As artificial intelligence’s power expands, its ability to enhance tasks like interpreting X-rays grows, potentially displacing some doctors’ work.

AI’s capabilities continue to grow rapidly. On May 13, the latest iteration of OpenAI’s ChatGPT was launched, allowing the new voice assistant to understand facial expressions and conduct conversations, among other improvements. As the tech evolves, workers are asking how long it will take to replace them.

While the ultimate outcome of AI’s proliferation is unknown, the technology will likely disrupt many industries, including medicine.

Radiologists are not new to advanced technology. Computers have been used to help interpret images for over three decades. With AI, however, computers can now ostensibly do much more: independently interpret scans, diagnose issues, and draft concluding reports.

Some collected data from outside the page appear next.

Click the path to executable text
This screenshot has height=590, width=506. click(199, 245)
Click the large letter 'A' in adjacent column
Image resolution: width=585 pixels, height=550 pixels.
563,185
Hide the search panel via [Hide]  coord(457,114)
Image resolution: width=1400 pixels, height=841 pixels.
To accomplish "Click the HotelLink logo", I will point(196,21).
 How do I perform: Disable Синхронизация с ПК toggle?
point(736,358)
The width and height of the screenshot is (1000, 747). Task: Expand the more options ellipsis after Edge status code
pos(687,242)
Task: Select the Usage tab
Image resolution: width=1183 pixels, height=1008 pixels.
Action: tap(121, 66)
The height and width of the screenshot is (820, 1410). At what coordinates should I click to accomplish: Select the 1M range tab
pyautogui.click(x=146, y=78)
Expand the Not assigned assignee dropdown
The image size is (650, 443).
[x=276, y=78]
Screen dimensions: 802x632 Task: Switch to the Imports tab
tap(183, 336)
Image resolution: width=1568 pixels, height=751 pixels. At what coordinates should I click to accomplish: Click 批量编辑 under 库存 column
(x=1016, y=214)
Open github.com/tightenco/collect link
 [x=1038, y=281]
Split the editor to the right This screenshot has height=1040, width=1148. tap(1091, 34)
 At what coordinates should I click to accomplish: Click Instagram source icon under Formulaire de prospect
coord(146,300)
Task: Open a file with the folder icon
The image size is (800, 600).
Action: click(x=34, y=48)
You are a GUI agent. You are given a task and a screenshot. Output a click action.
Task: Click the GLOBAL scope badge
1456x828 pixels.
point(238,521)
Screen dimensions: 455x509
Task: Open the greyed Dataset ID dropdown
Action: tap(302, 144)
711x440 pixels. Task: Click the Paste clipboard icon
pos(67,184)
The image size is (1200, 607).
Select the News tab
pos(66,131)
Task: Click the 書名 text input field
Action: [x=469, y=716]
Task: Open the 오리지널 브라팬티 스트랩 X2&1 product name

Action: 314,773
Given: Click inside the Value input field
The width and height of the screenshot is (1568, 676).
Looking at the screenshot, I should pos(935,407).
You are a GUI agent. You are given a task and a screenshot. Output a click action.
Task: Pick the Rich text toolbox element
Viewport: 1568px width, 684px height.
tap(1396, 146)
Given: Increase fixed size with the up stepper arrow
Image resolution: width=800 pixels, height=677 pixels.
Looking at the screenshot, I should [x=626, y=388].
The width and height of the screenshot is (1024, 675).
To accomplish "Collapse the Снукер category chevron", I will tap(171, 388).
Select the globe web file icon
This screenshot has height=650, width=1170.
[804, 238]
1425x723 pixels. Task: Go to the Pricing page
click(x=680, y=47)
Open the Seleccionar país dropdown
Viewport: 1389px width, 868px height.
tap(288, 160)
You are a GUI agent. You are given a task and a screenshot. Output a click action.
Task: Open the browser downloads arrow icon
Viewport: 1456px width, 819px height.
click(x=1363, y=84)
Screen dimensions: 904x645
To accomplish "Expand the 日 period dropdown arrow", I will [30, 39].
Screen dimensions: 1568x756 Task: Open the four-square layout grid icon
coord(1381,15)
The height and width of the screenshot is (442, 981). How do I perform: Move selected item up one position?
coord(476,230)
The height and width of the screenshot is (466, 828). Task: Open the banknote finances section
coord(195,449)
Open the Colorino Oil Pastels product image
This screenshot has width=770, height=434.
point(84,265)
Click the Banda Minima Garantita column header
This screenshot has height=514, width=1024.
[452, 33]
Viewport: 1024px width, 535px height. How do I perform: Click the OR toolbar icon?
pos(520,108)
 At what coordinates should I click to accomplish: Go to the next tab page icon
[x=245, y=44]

In some cases, the AI backbone is trained on millions of X-rays, giving it a background that is hard for mere mortals to match.

While some people are embracing tech advancements, leveraging their power to improve their work, some medical professionals are skeptical. Radiologists, for example, do not all agree on how intensely the profession should embrace AI.

“If we don’t know on what cases the AI was tested, or whether those cases are similar to the kinds of patients we see in our practice, there’s just a question in everyone’s mind as to whether these are going to work for us,” said radiologist Dr. Curtis Langlotz, who runs an AI research center at Stanford University, reported the Associated Press.

Langlotz’s concerns are not unwarranted. In a study of more than 2,000 chest X-rays published in Radiology last year, AI performed worse than its human counterparts when identifying common lung diseases.

Another assessment, however, came to a different conclusion.

In a Swedish study of 80,000 women, a single radiologist using AI detected 20% more cancers than two radiologists who did not have access to the technology, according to AP.

In yet another study, reported by The Dallas Express in 2022, AI showed a promising ability to accurately predict a patient’s 10-year risk of heart attack or stroke based on a single X-ray scan.

Unsurprisingly, some, like Dr. Ronald Summers, a radiologist and AI researcher at the National Institutes of Health, are eager to leverage its power.

“Some of the AI techniques are so good, frankly, I think we should be doing them now. Why are we letting that information just sit on the table?” said Summers, per AP.